Exercise: For the entries that follow, count the lines containing the string "computer" and write only the number.

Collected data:
-*-*-

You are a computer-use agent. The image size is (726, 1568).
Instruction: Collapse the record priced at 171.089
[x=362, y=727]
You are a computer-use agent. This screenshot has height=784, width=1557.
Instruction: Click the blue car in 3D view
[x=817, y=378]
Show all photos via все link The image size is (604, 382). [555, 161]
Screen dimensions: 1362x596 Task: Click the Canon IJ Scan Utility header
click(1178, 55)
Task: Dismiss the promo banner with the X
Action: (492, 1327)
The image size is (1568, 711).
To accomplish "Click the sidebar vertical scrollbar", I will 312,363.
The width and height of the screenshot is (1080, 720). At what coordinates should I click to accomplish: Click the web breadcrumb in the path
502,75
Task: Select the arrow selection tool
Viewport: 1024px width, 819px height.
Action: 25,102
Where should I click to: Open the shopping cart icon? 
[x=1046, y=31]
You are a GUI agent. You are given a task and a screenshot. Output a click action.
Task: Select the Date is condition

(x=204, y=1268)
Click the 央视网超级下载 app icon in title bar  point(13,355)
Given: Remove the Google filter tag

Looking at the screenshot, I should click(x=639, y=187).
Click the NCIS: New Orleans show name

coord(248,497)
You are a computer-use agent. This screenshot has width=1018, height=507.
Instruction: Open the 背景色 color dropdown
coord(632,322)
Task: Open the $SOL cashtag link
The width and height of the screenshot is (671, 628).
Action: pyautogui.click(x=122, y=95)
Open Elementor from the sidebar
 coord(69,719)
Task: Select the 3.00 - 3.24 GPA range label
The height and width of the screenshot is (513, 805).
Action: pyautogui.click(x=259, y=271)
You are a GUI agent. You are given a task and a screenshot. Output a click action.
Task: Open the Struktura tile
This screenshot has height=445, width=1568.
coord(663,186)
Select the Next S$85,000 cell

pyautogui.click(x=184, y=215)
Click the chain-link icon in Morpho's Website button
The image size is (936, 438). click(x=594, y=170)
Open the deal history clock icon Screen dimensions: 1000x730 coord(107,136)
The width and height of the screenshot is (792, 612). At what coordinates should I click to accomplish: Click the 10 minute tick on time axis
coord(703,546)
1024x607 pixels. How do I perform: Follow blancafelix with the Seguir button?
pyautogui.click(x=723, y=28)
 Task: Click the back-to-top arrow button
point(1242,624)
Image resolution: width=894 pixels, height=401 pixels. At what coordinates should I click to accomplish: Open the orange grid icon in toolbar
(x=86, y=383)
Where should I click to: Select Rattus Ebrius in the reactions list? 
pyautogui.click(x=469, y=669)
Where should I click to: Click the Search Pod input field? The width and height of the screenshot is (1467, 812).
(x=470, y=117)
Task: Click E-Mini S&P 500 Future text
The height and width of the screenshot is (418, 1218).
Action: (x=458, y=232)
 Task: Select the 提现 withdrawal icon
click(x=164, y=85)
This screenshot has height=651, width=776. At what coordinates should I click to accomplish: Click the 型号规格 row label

-*-*-

Result of this exercise: 3